Capsud.net : D’aucuns estiment que le pouvoir en place n’a pas la volonté d’organiser les élections et qu’il cherche des prétextes pour éloigner davantage la perspective d’avoir des élections cette année. C’est aussi votre avis ?

 

Freddy Matungulu : Les élections devraient être organisées en 2016, puis en 2017. Elles ne l’ont pas été. C’est cela la raison du scepticisme ambiant, du manque de confiance de la population au processus électoral dont les grands animateurs restent les mêmes principaux acteurs de l’absence de progrès dans ce domaine depuis deux ans. Les populations vivent dans leur chair les conséquences socioéconomiques dramatiques de cette situation. Je partage totalement leur pessimisme. Il appartient à Joseph Kabila et à ses équipes de nous prouver le contraire. C’est ce que nous attendons, et c’est pour cette raison que nous, à Congo Na Biso, continuons de travailler pour nous rapprocher davantage de l’électorat. Quoi qu’il en soit, ce que peuple veut, Dieu veut. Je suis convaincu que nous finirons bien par avoir de bonnes élections dans ce pays, avec ou sans Kabila. Qu’on se le tienne pour dit !

 

Capsud.net : En même temps, on évoque la précarité de la situation sociale et économique. Que faut-il faire ?

 

Freddy Matungulu : J’ai déjà perdu tout espoir de voir la kabilie s’attaquer de front à la corruption qui gangrène les institutions du pays et empêche la mise en œuvre sérieuse de reformes susceptibles de rencontrer tant soit peu les préoccupations de la population. Dans beaucoup de pays, les périodes pré-électorales sont rarement des moments de grande retenue budgétaire. Il en sera certainement de même ici en RDC. Je m’attends donc à la poursuite du pourrissement de la situation socio-économique dans notre pays pendant les prochains mois. Dans ces conditions, les élections doivent avoir lieu le plus rapidement possible pour qu’enfin puisse s’ouvrir le temps du travail et de la remise du pays sur la voie du progrès. Une telle perspective ne semble plus possible avec les leaders politiques actuels.

 

Capsud.net : Faut-il régler les problèmes socio-économiques ou organiser les élections en priorité ?

 

Freddy Matungulu : Les deux actions ne sont pas mutuellement exclusives, au contraire. En effet, les élections, spécialement quand elles sont bien conduites, clarifient l’horizon politique et rendent le pays plus attrayant aux yeux des investisseurs. Ouvrant ainsi de nouvelles opportunités économiques pour les citoyens, elles devraient potentiellement avoir sur les conditions sociales un impact à moyen et long terme plutôt favorable et significatif.

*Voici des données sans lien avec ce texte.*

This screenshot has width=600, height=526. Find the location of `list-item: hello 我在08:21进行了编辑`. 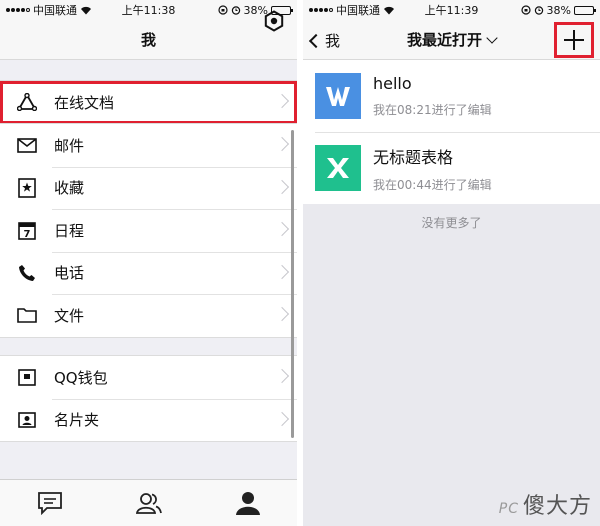

list-item: hello 我在08:21进行了编辑 is located at coordinates (452, 96).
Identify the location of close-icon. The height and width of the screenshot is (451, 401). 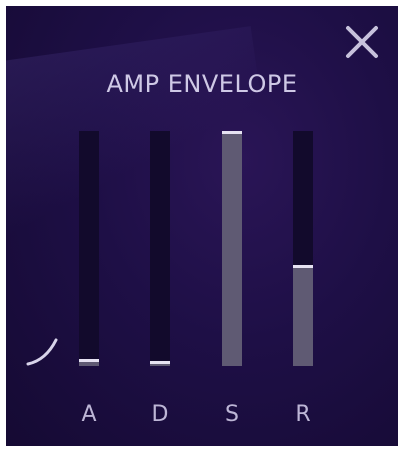
(362, 42).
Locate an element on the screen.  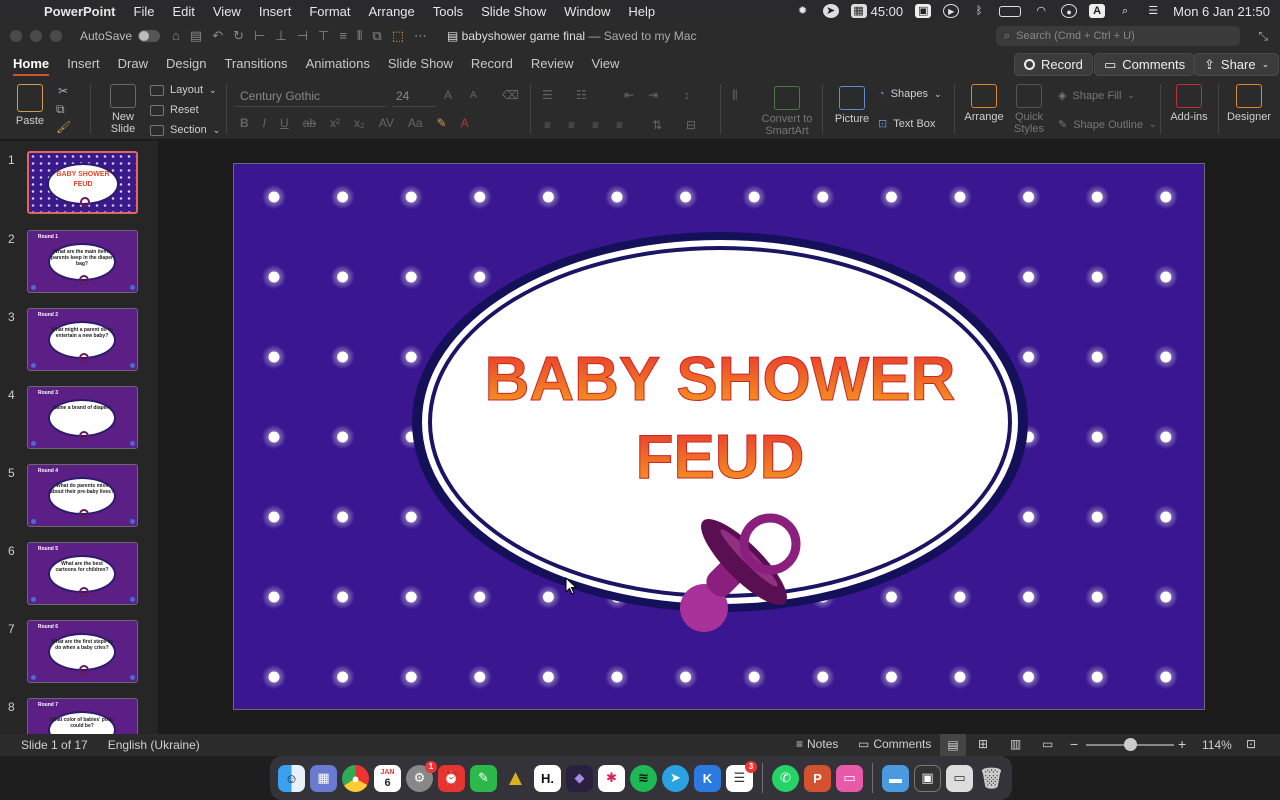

Par ailleurs, les dépenses électorales agissent aussi positivement sur le social si le matériel électoral acquis est produit par les entreprises locales qui voient leurs activités se renforcer. Ce qui est bénéfique pour leur personnel et peut avoir des effets secondaires plus au moins importants sur l’ensemble de l’économie.  Le vote ne peut donc pas être sacrifié au prétexte d’allouer le budget électoral aux actions de lutte contre la pauvreté. Agir ainsi serait mal appréhender la problématique. D’autant plus qu’à court terme, les contraintes financières liées à l’effort électoral peuvent être levées grâce à l’appui annoncé des partenaires extérieurs.  D’un autre coté, peut-on vraiment régler les graves problèmes socioéconomiques de la RDC rien qu’avec les ressources actuellement allouées aux élections ? Bien sûr que non ! De toute façon, très peu de cet argent irait aux bénéficiaires ultimes dans le contexte de gouvernance galvaudée qui est le nôtre. Les deux dernières années de reports des scrutins sont très éloquentes à ce sujet.

 

Capsud.net : Si la CENI tenait, malgré tout, promesse d’organiser les élections cette année, votre parti serait-il prêt ? Aurez-vous des candidats à tous les niveaux ?

 

Freddy Matungulu : Notre parti est en effet prêt. Et, dans le cadre de notre nouvelle plateforme électorale dont les contours seront bientôt être rendus publics, nous entendons avoir des candidats à tous les niveaux.

 

Capsud.net : Qui sera votre candidat à la présidentielle ?

 

Freddy Matungulu : Je suis favorable à la mise en place d’une candidature unique de l’opposition. Le moment venu, je m’emploierai modestement à convaincre mes pairs du bien fondé de ma désignation en tant que tel. Avec leur accord, ce serait une responsabilité historique dont me déchargerais avec honneur, abnégation, et patriotisme.